── DATA SUPPLIED ──

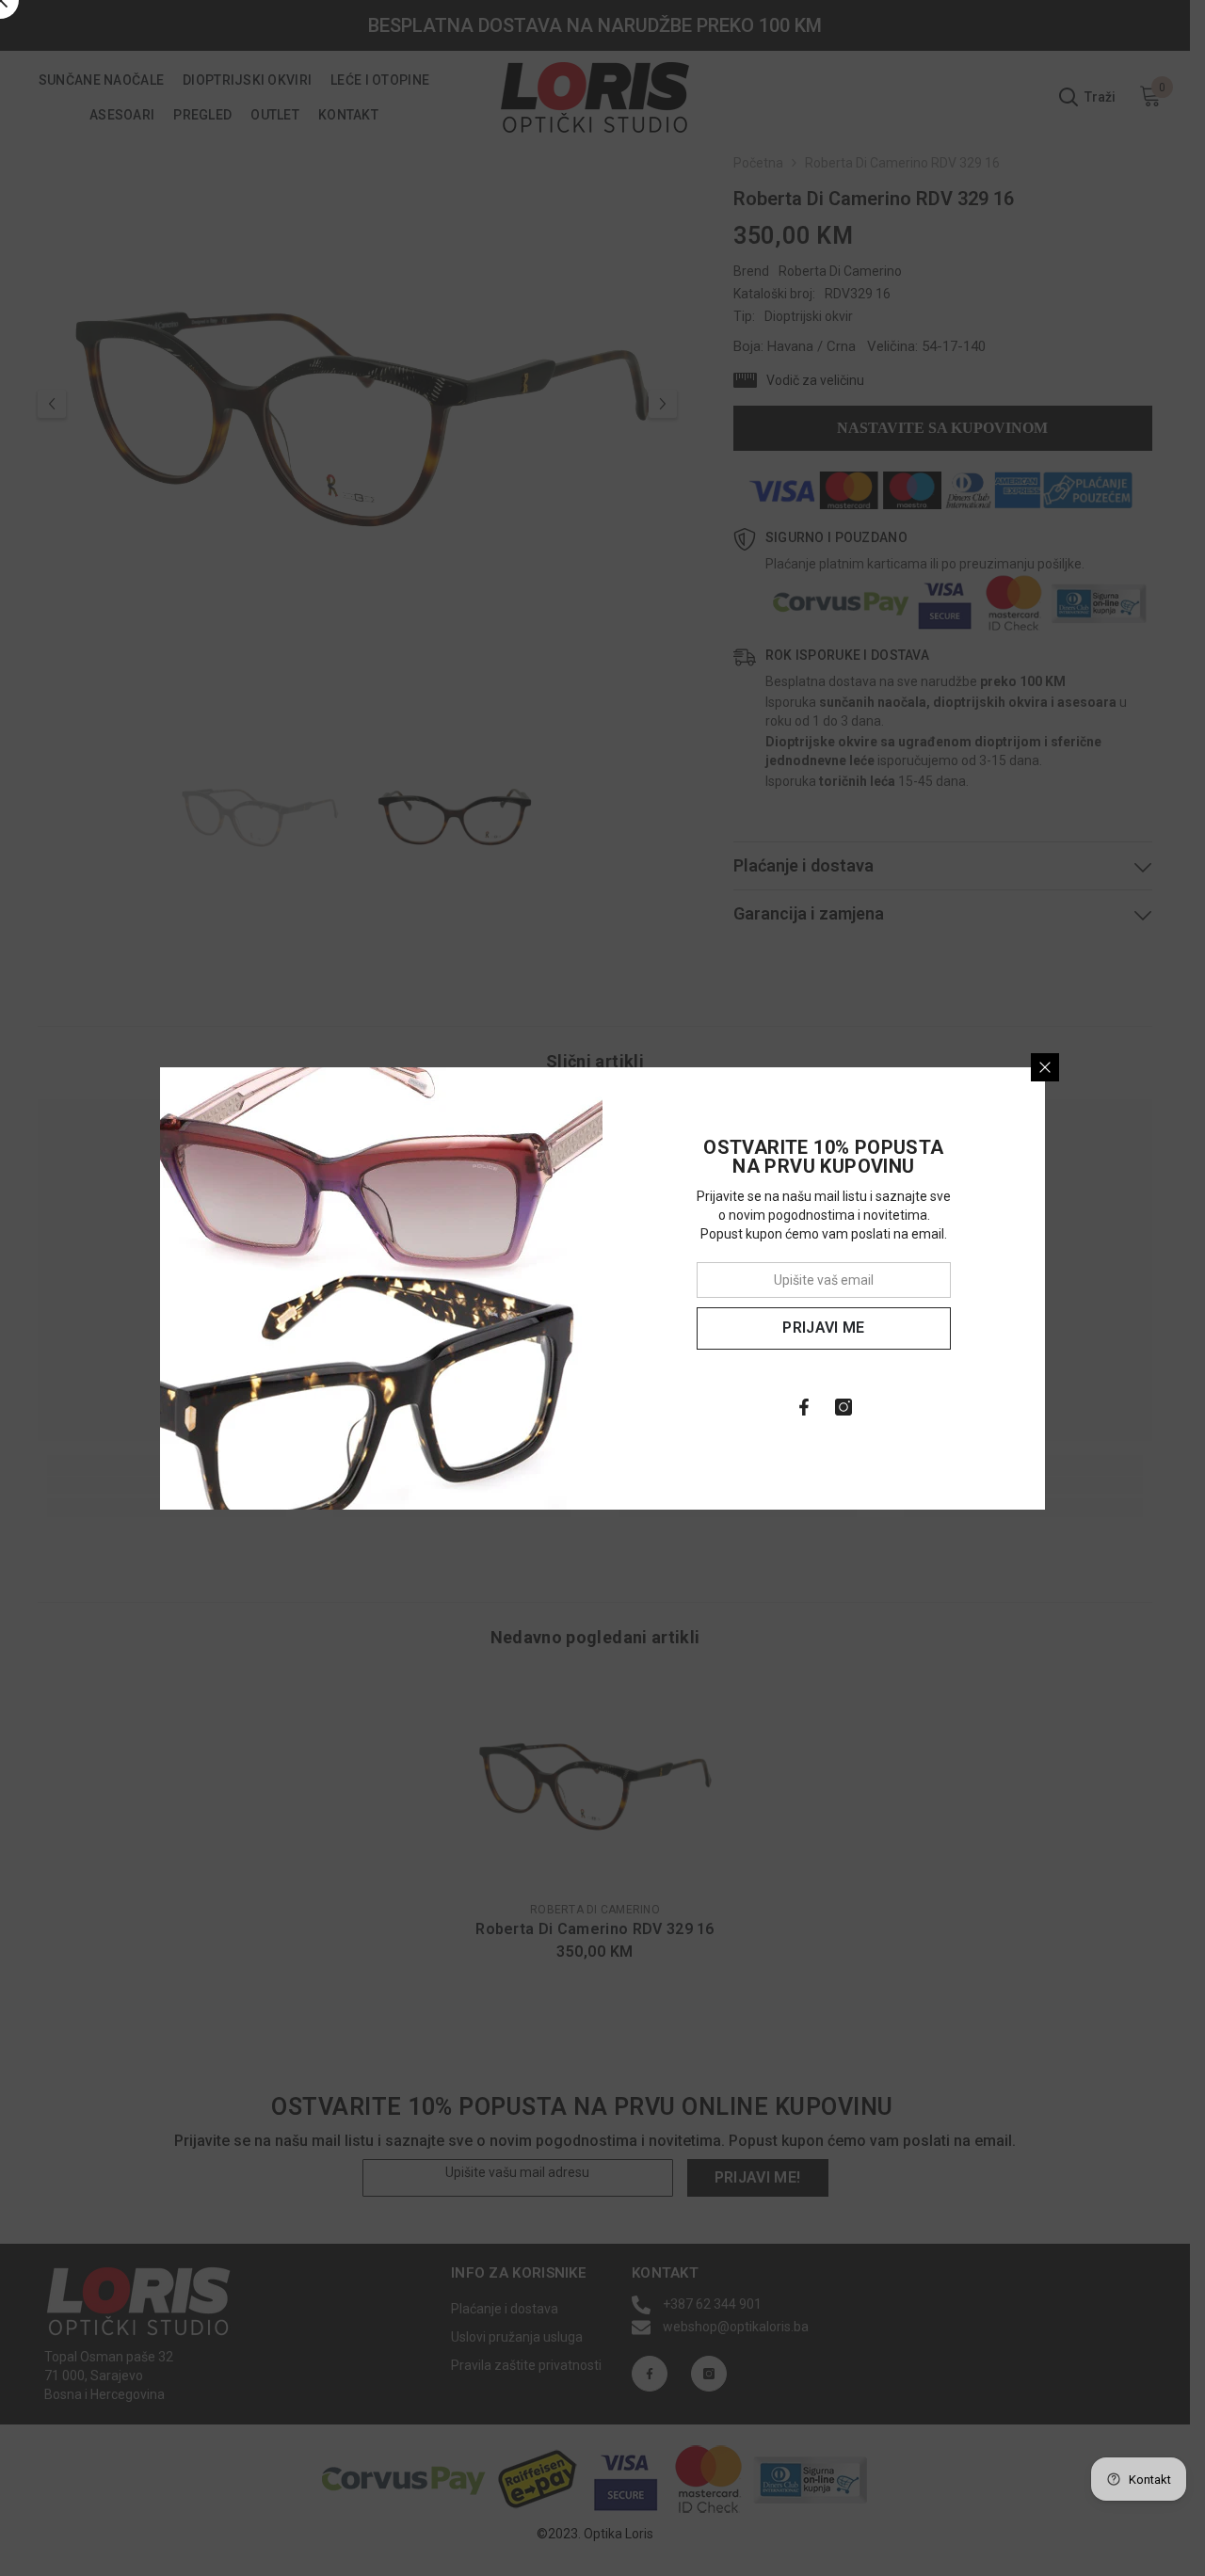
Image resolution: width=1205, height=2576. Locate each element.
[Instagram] (843, 1407)
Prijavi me (823, 1327)
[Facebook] (804, 1407)
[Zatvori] (1045, 1067)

───

▸ **TASK GOAL**: Each line of the data needs to be output exactly, with any image excluded.

▸ **RESULT BELOW**:
Image resolution: width=1205, height=2576. Locate each element.
[Instagram] (843, 1407)
Prijavi me (823, 1327)
[Facebook] (804, 1407)
[Zatvori] (1045, 1067)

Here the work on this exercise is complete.